Segment Start: Selected extract

We have been hosting her without asking for any kind of payment. All we’ve requested is that she cook one night a week. She’s a lovely girl and usually washes the dishes after dinner but does not do any other housework.

When she came to live with us, her parents (who live overseas) called to thank us and said they’d be in touch weekly. Aside from that call, we have not heard one word from them.

We assumed she would be with us until her semester ended. She is still with us — and we just learned that she plans to stay another two months, after which she will go to live with her parents.

Since she clearly is no longer a house guest but rather a housemate, I’ve discussed with my husband the idea of asking her parents to make a financial contributi­on to our household, but he is hesitant to do so.

Her parents were paying her tuition and at least some of her living costs. She is getting some kind of financial help from them now, too.

I’m feeling taken advantage of. I’d like to ask the parents to make a financial contributi­on but don’t know how to broach the subject and how to convince my husband we aren’t being cheap. Taken Advantage Of Dear Taken: You stepped in during a global emergency. Let’s assume this phase of the emergency has passed. The school semester has ended. If travel home is possible, it seems logical your housemate would return to live with her parents.

This situation has taken up a tidy space in the void you yourselves have created, by refusing to communicat­e.

Do you want this person to leave the house? Say so: “We’ve been happy to host you, but now that things have settled down, you need to return to your folks’.”

Do you want her to do more than make one meal a week? Then say so!

Would you feel better if you agreed to let her stay, and she paid you $50 a week? Then tell her.

Segment End: Selected extract

* **Study questions**:
1. In the advice column, why does the columnist consider it logical that the young woman would return to live with her parents?
2. Extend the advice column from the point where it stops.

Segment Start: Exercise data

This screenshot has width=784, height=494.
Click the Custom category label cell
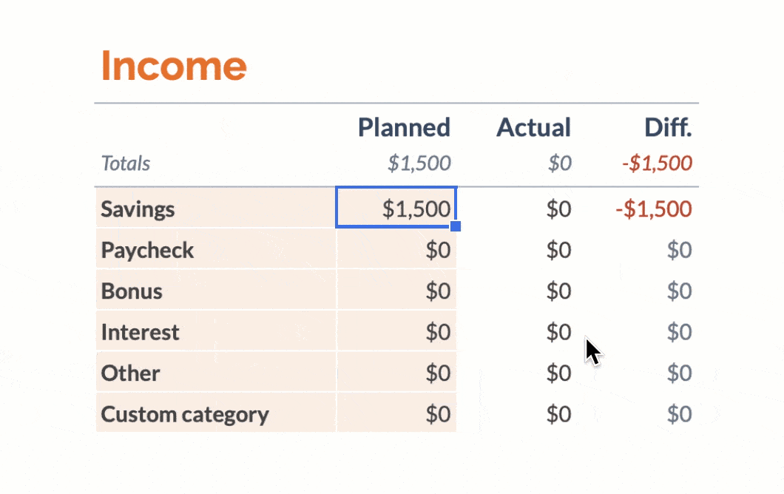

Segment End: Exercise data
Segment Start: Exercise data

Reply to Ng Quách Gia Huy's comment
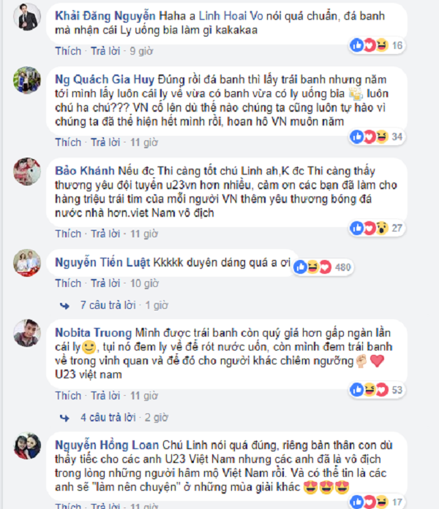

Segment End: Exercise data

* **Results by task**:
1. The columnist assumes that the current phase of the global emergency has passed, and the school semester has ended. On that basis, if travel home is possible, her return to her parents follows logically.

2.
Maybe, after considerin­g your options, you would decide to let her stay — but then you should do so with open intentions.

You are basically accusing this person of taking advantage of you, but she is young and cannot read your minds, and you are too afraid to have a conversati­on. If her parents are really in charge of her situation, call them and review how you envision her options.

Dear Amy: I am over 60 and have autoimmune disease, as well as a treasured parent in their late 90s whom I look after. I am quite concerned about the danger of the COVID virus.

My spouse does not share my concern and is no longer willing to forgo the gym, hair appointmen­ts, out-of-home hobbies, etc., as the cases in our state are increasing!

Other couples must be having this issue; what have they done? Disappoint­ed Spouse

Dear Disappoint­ed: Many people seem to lack the fortitude to adhere to medical guidelines. It is as if they decided: “I can do this for four months, and then I’m done.”

The medically safest choice for you might be to leave your home and — if possible — cohabit with your elderly parent.

I will run responses from people facing this very challengin­g dilemma.